* Aim of the task *
Express the items from the line containing "6e-4 colorbar label" up to and including the line containing "the cloud colorbar" as a JSON list of strings, with one string per line and blank lines omitted.

* Entries *
**********

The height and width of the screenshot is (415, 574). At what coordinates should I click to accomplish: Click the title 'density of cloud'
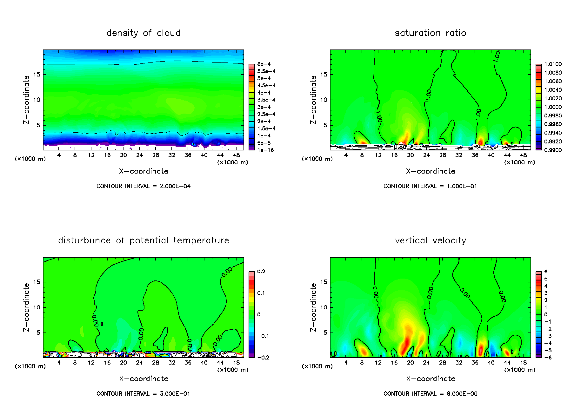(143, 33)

**********

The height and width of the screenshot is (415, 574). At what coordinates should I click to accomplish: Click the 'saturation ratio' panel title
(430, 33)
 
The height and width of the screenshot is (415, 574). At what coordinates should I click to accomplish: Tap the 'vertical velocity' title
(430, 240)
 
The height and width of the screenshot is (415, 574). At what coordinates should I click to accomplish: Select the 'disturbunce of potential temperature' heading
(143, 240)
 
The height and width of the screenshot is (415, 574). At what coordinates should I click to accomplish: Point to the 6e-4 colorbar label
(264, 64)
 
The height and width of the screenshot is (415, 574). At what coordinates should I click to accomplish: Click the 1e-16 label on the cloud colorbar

**********

* Final result *
[
  "The height and width of the screenshot is (415, 574). At what coordinates should I click to accomplish: Point to the 6e-4 colorbar label",
  "(264, 64)",
  "The height and width of the screenshot is (415, 574). At what coordinates should I click to accomplish: Click the 1e-16 label on the cloud colorbar"
]